Yes, you can complain (as I recall you are obligated to notify them)
and there is some very limited liability.

> In short -- while having  a central trusted signing area is needed, is it
> generally a farce to charge more than a buck or two for the service because
> some automated script generates signage for the client to use on their
> domains ?

All commercial CAs do some sort of validation, in my experience the
expensive CAs do a bit more.

> How does $200 buy you better protection than $2 ?
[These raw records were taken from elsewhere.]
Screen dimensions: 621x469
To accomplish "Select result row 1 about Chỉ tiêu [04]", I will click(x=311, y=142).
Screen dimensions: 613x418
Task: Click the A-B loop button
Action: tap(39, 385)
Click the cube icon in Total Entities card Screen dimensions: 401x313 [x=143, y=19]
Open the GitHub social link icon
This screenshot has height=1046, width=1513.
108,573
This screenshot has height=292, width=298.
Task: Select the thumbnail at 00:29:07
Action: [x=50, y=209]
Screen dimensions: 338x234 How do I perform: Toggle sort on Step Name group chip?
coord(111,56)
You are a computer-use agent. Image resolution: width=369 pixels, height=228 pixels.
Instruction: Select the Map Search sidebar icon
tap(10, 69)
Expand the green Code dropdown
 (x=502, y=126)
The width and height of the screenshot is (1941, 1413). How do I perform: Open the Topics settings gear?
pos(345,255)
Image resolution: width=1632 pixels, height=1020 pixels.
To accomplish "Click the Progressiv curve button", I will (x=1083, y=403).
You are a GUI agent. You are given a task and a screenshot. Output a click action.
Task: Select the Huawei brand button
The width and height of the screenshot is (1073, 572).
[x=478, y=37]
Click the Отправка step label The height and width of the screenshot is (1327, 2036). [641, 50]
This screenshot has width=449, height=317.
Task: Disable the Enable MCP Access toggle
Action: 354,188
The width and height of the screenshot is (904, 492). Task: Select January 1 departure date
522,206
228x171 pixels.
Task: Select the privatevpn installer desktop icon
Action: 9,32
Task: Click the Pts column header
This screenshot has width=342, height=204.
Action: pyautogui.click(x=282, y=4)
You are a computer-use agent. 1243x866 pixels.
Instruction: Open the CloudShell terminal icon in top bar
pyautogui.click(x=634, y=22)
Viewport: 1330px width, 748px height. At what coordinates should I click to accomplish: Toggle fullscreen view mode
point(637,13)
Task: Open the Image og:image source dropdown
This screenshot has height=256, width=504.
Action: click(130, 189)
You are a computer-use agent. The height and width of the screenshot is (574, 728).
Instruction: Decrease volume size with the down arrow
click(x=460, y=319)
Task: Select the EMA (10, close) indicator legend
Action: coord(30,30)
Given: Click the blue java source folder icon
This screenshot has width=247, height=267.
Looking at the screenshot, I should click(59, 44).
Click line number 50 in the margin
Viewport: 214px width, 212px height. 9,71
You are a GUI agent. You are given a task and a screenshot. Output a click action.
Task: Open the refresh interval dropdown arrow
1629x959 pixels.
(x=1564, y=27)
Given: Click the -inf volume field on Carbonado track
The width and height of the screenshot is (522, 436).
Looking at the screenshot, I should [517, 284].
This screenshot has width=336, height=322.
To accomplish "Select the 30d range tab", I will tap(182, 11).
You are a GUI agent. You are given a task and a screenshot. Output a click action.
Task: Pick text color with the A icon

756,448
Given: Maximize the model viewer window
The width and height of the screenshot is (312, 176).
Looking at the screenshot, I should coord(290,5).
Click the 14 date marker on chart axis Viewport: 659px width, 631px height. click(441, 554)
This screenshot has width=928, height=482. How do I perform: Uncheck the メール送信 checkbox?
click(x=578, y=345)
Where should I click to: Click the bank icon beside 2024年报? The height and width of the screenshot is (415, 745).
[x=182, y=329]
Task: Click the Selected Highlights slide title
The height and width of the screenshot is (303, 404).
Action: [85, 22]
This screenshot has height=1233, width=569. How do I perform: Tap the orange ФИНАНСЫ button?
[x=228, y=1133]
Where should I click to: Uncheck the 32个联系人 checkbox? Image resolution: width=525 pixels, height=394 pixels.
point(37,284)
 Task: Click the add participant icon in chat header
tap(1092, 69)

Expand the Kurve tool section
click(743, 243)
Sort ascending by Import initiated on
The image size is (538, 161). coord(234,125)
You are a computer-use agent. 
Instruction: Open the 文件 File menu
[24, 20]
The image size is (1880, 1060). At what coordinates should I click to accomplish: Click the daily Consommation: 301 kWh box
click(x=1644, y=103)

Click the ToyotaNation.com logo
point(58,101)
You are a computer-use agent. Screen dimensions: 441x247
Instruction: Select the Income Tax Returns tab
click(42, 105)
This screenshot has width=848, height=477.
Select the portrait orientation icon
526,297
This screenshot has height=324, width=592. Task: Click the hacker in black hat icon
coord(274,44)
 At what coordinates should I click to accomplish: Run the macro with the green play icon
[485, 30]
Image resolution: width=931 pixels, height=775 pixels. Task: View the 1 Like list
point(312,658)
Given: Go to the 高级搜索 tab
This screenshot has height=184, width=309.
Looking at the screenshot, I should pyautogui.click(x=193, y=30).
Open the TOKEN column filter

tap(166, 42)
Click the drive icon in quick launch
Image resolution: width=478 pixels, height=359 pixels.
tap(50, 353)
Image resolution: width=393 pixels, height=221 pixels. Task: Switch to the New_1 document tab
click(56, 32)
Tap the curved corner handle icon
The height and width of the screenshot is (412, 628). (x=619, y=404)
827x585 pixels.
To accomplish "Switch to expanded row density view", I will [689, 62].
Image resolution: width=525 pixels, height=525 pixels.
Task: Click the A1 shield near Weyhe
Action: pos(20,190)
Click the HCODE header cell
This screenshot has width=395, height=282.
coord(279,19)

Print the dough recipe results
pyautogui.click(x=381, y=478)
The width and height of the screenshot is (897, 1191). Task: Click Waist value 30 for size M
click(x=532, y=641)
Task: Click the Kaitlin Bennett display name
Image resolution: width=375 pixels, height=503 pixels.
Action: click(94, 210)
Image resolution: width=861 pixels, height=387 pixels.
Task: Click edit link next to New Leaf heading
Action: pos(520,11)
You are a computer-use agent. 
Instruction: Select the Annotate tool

It mostly buys you better support and compatibility (and probably
better infrastructure).  GoDaddy is cheap, but if you want lots of
technical support the bigger, more expensive players are probably a
better match.

There's also some piece of mind that comes with selecting a CA that
has been in business since the mid-90's and still has a good
reputation.  If WellsFargo trusts Verisign for their SSL, it is
probably good enough for lawn-darts.com.  Similarly, you might be able
to buy auto insurance from "Bob's Insurance and Bait" but you might be
better off with State Farm. (I realise this is kind of FUD'y, but at
least for me it plays into the equation - maybe $1000 for a cert is
not out of line if it is protecting millions of dollars in
transactions).

>  How does the
> $20/year I pay maintain the original ~4k of data that the master cert is ?

The $20 a year pays for a tiny bit of the infrastructure and support
(including validation).

> For my $20 do I get retribution if evil is afoot ?

Not much, but you get some degree of protection and maybe you
practiced "due care" to protect your site.